Conservation status Vulnerable (VU)
Taxonomic note Allied to R. glischrum but with broader leaves. Royal Horticultural Society (1997)
A bushy evergreen shrub up to 10 ft high, or a small tree up to 25 ft high; young shoots purplish, clothed with bristles up to 1⁄4 in. long and gland-tipped. Leaves ovate-oblong, rounded or heart-shaped at the base, slenderly pointed, 3 to 61⁄2 in. long, 11⁄2 to 3 in. wide, dark green above, paler green and bristly on the midrib but not on the veins beneath, margins bristly; stalk up to 1 in. long, very glandular-bristly. Flowers produced in April in compact trusses about 4 in. across. Calyx five-lobed, the lobes 3⁄8 to 1⁄2 in. long, glandular-bristly like the flower-stalk, which is 1⁄2 to 1 in. long. Corolla bell-shaped, 11⁄2 to 2 in. wide, white or pale rose with usually a blotch of purple at the base, five-lobed, the lobes rounded and notched in the middle. Stamens ten, varying from half to nearly as long as the corolla, downy towards the base. Ovary and base of style glandular-bristly. (s. Barbatum ss. Glischrum)

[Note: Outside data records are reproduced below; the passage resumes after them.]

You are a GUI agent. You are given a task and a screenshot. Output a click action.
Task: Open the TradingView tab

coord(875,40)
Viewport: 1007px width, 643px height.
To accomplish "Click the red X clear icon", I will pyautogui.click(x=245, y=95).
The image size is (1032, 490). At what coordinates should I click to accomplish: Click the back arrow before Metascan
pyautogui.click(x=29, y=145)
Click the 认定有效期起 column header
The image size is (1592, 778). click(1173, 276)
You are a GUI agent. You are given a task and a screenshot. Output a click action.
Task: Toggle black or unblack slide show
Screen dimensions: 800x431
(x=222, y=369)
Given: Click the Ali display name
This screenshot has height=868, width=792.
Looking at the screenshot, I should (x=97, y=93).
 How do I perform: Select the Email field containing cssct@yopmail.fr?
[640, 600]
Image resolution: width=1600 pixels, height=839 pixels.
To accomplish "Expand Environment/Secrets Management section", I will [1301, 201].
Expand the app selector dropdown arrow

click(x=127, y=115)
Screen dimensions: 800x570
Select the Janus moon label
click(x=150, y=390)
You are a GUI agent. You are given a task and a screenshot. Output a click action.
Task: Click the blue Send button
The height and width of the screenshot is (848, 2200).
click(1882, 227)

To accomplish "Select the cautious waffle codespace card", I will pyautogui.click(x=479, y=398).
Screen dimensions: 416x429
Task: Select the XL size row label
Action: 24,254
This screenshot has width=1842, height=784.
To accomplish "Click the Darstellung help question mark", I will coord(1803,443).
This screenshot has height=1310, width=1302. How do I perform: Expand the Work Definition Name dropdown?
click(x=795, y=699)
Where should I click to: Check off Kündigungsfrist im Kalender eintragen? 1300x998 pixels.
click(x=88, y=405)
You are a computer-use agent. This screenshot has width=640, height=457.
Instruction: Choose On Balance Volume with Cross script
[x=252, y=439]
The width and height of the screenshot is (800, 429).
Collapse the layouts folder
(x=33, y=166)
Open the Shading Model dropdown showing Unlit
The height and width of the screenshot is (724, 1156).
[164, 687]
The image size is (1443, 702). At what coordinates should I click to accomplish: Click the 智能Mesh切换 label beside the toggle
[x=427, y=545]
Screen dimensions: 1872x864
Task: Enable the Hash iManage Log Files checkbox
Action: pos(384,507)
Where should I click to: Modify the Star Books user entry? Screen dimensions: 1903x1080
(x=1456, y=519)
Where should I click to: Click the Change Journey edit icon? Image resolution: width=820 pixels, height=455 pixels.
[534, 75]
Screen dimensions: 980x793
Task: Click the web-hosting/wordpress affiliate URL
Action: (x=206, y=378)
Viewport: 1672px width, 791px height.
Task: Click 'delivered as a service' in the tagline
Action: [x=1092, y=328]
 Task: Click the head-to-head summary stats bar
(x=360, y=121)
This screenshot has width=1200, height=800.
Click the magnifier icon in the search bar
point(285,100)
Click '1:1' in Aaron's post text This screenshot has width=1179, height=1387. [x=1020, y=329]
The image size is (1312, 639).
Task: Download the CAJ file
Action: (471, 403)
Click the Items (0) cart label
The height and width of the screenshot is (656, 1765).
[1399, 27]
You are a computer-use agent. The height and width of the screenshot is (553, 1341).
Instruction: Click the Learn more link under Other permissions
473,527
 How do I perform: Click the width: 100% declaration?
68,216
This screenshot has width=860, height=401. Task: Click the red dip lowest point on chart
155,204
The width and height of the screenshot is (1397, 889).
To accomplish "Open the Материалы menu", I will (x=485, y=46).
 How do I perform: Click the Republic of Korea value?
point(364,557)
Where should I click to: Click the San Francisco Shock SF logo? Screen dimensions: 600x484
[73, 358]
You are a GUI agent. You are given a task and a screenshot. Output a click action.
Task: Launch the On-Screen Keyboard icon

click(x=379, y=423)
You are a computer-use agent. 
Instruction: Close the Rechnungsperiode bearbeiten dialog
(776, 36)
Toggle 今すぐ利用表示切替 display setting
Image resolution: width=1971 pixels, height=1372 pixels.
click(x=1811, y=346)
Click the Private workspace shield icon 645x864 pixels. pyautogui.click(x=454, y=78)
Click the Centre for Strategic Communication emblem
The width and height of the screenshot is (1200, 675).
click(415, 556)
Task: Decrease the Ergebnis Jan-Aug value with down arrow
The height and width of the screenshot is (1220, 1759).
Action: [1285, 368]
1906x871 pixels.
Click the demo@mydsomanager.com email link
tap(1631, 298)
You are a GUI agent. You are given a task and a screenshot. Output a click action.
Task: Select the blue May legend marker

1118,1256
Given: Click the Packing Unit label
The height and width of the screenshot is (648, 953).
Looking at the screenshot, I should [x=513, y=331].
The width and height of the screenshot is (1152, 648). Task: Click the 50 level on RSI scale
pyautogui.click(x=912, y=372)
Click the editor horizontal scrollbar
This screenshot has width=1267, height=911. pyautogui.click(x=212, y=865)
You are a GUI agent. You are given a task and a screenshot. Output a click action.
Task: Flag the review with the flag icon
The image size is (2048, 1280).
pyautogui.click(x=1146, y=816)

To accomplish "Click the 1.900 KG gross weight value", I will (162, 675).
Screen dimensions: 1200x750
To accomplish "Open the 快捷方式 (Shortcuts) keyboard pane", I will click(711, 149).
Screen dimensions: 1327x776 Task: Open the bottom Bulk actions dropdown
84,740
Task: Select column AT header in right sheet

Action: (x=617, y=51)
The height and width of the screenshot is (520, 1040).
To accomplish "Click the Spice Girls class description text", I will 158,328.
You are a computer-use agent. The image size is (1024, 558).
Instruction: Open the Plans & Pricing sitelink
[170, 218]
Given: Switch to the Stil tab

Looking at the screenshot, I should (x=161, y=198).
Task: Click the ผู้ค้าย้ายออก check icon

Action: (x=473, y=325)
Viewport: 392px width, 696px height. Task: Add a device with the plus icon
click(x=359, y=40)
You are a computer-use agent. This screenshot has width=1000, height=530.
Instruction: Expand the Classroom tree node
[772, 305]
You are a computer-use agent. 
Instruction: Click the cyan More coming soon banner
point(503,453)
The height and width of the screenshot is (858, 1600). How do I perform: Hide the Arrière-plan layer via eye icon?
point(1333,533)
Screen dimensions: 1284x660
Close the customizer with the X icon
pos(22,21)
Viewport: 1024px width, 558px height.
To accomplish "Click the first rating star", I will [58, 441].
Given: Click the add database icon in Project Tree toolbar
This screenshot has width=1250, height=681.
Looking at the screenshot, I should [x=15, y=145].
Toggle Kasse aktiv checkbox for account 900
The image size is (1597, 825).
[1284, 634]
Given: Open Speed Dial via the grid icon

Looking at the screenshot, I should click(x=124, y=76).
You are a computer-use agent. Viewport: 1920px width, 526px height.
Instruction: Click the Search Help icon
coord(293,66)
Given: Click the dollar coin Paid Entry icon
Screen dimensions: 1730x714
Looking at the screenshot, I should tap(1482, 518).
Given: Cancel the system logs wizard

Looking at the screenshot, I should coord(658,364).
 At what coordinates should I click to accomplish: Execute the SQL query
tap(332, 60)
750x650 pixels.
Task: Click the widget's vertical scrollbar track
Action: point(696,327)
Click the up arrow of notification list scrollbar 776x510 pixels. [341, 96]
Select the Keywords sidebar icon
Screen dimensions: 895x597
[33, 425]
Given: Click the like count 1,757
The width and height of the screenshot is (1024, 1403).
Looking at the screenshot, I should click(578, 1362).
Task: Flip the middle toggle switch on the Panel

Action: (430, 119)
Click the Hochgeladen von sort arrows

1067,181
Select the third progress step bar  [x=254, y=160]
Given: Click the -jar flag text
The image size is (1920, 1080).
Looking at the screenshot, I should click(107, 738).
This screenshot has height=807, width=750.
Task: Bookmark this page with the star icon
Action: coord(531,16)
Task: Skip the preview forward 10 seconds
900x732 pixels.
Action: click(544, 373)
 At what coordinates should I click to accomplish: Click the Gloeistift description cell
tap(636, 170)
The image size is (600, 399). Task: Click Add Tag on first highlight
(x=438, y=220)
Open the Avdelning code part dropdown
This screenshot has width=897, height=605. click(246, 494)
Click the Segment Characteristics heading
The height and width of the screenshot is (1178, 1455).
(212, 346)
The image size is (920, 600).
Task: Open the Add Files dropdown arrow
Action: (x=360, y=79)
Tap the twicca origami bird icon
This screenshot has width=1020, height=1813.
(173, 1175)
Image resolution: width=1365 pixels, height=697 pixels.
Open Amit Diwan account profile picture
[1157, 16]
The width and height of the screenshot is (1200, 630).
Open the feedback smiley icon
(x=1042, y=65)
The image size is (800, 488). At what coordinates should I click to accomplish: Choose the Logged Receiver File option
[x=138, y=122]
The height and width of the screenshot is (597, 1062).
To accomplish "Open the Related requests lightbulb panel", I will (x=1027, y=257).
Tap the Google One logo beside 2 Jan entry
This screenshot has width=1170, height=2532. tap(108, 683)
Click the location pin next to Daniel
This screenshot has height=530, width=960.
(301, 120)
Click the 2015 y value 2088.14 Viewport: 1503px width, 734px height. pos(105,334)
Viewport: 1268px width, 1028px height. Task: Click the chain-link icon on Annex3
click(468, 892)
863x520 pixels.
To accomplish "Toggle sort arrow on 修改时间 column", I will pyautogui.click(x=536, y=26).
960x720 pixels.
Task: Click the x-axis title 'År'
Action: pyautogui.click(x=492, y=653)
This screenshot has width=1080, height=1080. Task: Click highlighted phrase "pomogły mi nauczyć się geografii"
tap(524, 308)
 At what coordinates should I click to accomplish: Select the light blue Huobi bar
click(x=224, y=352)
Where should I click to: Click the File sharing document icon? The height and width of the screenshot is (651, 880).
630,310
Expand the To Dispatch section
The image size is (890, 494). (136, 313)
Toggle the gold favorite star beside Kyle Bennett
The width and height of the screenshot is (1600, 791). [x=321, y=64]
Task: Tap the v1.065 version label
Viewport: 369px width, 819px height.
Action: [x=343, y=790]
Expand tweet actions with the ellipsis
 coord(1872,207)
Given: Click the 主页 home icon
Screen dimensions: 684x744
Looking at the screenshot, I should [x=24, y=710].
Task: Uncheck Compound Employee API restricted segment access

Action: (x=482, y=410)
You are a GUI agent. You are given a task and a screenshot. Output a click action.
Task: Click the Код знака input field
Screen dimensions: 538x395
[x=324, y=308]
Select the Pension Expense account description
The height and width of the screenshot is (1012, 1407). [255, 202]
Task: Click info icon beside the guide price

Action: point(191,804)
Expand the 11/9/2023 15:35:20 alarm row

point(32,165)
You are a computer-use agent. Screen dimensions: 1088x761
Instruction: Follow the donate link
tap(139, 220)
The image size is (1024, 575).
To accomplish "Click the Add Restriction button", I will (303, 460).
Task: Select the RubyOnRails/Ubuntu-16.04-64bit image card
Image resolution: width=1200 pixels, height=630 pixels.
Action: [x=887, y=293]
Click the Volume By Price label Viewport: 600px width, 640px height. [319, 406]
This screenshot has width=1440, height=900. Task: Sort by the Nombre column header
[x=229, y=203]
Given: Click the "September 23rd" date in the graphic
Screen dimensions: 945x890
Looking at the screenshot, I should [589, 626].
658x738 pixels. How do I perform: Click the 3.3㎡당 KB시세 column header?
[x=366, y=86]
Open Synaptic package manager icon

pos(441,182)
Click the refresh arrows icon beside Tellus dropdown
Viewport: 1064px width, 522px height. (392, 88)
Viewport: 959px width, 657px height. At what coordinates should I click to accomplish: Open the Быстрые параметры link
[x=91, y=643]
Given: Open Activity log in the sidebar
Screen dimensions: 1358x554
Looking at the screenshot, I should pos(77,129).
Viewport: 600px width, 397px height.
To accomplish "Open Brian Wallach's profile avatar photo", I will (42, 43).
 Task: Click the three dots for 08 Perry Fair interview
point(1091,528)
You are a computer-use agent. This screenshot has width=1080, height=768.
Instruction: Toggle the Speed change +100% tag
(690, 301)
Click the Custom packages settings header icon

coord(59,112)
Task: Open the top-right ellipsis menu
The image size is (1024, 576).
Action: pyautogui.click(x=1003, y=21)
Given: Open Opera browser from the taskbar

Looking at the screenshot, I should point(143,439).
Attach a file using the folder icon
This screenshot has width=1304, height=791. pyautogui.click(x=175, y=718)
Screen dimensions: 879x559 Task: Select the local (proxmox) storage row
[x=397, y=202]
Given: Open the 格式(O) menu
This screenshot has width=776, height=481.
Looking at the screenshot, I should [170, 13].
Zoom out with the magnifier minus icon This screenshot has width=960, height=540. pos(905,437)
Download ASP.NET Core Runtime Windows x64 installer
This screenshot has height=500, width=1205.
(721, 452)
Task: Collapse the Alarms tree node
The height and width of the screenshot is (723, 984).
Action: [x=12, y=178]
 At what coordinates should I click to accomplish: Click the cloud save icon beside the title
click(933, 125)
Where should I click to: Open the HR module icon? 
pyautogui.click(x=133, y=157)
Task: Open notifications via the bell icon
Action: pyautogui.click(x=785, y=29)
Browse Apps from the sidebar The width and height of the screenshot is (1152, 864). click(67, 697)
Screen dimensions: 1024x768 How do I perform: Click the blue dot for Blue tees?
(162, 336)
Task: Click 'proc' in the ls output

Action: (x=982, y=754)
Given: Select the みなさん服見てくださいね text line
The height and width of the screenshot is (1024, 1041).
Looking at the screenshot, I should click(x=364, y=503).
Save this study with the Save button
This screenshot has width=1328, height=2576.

R. habrotrichum was discovered by Forrest in 1912 on the Shweli-Salween divide, near the border between Yunnan and Burma, and appears to be mainly confined to that area (Kingdon Ward’s 3042, collected in Burma about 50 miles farther north, is probably R. habrotrichum, however). It flowered at Kew in April 1920. Whether this species and R. glischrum are really specifically distinct is very much to be doubted. But the latter, at least in its typical form, is distinguished from R. habrotrichum by its longer, relatively narrower and more tapered leaves, with shorter bristles more or less all over the undersurface.
Its garden value is the same as that of R. glischrum and R. glischroides. A pink-flowered form received an Award of Merit on May 2, 1933, when shown by the Sunningdale Nurseries.